§ **WRITTEN PROBLEM**: Extract the lines below, from the line containing "Choose the ARM architecture option" through the line containing "coord(1365,42)", inclusive, and reproduce them without any changes.

RECORDS start

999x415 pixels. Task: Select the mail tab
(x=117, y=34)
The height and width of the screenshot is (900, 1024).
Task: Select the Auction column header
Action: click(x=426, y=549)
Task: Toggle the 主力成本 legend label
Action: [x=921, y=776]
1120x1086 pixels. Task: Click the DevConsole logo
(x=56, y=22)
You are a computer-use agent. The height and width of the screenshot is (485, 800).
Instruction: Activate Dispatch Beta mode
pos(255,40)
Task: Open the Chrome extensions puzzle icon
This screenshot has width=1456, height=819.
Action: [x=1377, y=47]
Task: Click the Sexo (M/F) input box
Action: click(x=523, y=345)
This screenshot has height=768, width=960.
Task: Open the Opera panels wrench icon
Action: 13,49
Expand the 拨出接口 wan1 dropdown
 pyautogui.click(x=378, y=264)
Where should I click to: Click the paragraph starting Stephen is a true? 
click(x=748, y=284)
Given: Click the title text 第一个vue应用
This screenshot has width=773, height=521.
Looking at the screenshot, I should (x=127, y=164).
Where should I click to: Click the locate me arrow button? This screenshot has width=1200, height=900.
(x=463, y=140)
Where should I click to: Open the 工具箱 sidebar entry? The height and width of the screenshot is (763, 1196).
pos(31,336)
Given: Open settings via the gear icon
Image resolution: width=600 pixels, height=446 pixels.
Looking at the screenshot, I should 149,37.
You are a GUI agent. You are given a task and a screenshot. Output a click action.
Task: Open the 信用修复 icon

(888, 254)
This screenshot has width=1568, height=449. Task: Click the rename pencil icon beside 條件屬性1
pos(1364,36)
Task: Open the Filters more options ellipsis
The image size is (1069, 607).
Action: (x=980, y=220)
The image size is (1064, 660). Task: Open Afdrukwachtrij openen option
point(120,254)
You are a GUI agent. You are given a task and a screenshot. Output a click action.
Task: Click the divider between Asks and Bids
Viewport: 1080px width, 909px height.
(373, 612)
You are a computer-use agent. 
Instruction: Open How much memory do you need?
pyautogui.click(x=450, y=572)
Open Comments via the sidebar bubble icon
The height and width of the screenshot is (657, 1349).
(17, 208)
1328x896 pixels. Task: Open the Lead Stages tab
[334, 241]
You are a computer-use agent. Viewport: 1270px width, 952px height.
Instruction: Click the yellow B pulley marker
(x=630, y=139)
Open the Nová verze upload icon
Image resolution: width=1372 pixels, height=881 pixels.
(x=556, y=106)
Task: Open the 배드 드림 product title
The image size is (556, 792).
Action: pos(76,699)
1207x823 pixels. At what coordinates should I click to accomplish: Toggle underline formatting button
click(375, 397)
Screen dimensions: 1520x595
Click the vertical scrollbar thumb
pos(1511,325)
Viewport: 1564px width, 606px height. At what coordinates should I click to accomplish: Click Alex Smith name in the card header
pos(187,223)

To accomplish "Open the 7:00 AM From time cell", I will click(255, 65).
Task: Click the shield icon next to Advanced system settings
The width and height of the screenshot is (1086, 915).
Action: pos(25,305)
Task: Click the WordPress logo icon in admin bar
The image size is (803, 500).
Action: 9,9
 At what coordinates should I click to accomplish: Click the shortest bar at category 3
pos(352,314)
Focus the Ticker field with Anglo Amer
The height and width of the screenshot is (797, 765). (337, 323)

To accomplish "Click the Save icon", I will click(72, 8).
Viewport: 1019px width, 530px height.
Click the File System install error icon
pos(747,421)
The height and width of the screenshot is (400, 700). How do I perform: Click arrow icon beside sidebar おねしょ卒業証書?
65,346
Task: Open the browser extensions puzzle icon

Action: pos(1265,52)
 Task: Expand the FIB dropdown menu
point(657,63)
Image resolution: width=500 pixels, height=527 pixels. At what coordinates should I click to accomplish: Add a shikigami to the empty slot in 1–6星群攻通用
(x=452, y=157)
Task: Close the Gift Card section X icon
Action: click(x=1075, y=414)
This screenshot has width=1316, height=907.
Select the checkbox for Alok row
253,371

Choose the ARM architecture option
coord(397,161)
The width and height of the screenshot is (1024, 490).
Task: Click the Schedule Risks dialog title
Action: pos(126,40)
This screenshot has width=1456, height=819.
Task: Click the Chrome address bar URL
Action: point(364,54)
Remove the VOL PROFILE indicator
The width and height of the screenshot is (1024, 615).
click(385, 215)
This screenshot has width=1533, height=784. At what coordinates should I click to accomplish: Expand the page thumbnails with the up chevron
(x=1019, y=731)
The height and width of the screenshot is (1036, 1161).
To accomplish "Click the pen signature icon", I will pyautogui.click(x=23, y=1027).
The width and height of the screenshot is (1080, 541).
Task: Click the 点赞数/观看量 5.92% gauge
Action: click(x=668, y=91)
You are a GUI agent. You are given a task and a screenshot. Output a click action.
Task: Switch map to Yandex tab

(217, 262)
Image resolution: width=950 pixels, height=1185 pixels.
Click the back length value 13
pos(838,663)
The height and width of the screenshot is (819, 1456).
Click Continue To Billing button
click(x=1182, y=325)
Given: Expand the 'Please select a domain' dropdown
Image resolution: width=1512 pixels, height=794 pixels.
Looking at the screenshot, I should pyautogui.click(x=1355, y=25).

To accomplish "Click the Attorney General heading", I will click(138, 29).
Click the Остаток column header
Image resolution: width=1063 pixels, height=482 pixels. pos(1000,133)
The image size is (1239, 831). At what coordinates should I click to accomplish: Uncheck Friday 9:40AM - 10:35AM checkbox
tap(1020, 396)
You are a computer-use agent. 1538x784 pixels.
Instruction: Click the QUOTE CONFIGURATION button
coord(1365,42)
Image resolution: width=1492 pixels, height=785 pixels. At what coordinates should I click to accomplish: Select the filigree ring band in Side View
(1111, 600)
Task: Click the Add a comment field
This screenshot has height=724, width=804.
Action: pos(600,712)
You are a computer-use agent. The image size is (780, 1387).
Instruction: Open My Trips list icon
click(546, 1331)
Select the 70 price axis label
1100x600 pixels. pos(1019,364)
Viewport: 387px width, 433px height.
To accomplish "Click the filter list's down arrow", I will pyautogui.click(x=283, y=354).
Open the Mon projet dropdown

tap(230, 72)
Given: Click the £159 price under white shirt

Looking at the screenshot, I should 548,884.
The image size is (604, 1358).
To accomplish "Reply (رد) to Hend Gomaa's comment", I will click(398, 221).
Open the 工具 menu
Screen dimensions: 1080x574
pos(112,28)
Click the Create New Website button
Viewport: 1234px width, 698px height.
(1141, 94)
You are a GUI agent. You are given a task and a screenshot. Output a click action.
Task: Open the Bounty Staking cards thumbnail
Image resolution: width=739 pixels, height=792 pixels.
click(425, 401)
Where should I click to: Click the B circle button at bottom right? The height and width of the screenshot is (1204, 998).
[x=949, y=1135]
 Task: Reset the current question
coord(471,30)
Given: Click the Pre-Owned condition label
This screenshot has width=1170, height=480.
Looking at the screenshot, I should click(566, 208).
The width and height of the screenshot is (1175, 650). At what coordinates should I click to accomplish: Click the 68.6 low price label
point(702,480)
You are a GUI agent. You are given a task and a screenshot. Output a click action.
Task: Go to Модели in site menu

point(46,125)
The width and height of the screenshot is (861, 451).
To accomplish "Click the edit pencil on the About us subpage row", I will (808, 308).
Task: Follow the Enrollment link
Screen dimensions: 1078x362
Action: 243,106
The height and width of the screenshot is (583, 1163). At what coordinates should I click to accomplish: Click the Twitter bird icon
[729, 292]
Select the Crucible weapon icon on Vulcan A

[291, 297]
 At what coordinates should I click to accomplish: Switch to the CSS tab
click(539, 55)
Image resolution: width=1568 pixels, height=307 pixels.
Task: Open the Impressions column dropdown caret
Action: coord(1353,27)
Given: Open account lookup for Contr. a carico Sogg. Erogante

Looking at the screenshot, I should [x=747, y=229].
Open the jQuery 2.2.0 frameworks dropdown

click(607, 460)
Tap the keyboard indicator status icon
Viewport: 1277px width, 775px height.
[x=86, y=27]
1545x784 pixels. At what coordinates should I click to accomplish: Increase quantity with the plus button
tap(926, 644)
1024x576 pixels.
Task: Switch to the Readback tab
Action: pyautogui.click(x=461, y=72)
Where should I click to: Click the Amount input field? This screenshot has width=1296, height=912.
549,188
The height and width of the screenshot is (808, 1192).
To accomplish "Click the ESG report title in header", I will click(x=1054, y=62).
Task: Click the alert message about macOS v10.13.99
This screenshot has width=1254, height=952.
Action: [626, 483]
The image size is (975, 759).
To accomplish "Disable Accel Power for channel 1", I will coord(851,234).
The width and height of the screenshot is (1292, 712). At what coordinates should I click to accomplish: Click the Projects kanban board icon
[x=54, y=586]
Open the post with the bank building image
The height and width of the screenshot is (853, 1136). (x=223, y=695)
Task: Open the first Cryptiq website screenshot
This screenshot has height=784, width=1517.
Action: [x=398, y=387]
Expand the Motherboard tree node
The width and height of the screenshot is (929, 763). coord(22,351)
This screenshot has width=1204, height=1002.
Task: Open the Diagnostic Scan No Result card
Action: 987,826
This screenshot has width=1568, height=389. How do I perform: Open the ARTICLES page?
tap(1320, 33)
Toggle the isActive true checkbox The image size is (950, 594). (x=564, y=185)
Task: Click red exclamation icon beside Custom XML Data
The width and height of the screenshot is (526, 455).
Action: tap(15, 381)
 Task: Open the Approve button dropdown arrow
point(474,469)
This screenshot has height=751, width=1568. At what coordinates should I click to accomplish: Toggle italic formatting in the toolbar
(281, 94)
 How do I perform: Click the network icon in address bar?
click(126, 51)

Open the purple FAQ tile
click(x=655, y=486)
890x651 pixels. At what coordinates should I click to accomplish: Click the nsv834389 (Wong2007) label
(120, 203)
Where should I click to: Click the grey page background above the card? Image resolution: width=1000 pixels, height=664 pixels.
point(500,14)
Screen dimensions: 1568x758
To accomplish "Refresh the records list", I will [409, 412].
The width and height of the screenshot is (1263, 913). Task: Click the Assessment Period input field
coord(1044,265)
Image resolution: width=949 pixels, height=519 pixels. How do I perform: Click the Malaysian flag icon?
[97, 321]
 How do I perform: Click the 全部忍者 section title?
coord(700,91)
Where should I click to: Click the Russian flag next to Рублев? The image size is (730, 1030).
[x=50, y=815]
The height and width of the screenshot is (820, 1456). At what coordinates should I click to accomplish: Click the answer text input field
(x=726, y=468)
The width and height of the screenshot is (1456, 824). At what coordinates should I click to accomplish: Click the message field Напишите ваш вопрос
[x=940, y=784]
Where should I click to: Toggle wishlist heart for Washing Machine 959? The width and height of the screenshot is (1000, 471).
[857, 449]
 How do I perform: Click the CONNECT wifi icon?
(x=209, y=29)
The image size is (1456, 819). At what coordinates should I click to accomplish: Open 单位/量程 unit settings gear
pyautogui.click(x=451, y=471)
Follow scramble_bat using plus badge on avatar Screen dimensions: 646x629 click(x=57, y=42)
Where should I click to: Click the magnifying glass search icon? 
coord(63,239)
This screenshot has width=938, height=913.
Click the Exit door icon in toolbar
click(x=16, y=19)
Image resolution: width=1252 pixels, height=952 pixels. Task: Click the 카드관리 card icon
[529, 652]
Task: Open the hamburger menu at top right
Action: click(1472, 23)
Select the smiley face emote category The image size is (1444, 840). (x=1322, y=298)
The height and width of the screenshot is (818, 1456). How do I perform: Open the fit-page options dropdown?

RECORDS end

§ **ANSWER TO THIS TASK**:
Choose the ARM architecture option
coord(397,161)
The width and height of the screenshot is (1024, 490).
Task: Click the Schedule Risks dialog title
Action: pos(126,40)
This screenshot has width=1456, height=819.
Task: Click the Chrome address bar URL
Action: point(364,54)
Remove the VOL PROFILE indicator
The width and height of the screenshot is (1024, 615).
click(385, 215)
This screenshot has width=1533, height=784. At what coordinates should I click to accomplish: Expand the page thumbnails with the up chevron
(x=1019, y=731)
The height and width of the screenshot is (1036, 1161).
To accomplish "Click the pen signature icon", I will pyautogui.click(x=23, y=1027).
The width and height of the screenshot is (1080, 541).
Task: Click the 点赞数/观看量 5.92% gauge
Action: click(x=668, y=91)
You are a GUI agent. You are given a task and a screenshot. Output a click action.
Task: Switch map to Yandex tab

(217, 262)
Image resolution: width=950 pixels, height=1185 pixels.
Click the back length value 13
pos(838,663)
The height and width of the screenshot is (819, 1456).
Click Continue To Billing button
click(x=1182, y=325)
Given: Expand the 'Please select a domain' dropdown
Image resolution: width=1512 pixels, height=794 pixels.
Looking at the screenshot, I should pyautogui.click(x=1355, y=25).

To accomplish "Click the Attorney General heading", I will click(138, 29).
Click the Остаток column header
Image resolution: width=1063 pixels, height=482 pixels. pos(1000,133)
The image size is (1239, 831). At what coordinates should I click to accomplish: Uncheck Friday 9:40AM - 10:35AM checkbox
tap(1020, 396)
You are a computer-use agent. 1538x784 pixels.
Instruction: Click the QUOTE CONFIGURATION button
coord(1365,42)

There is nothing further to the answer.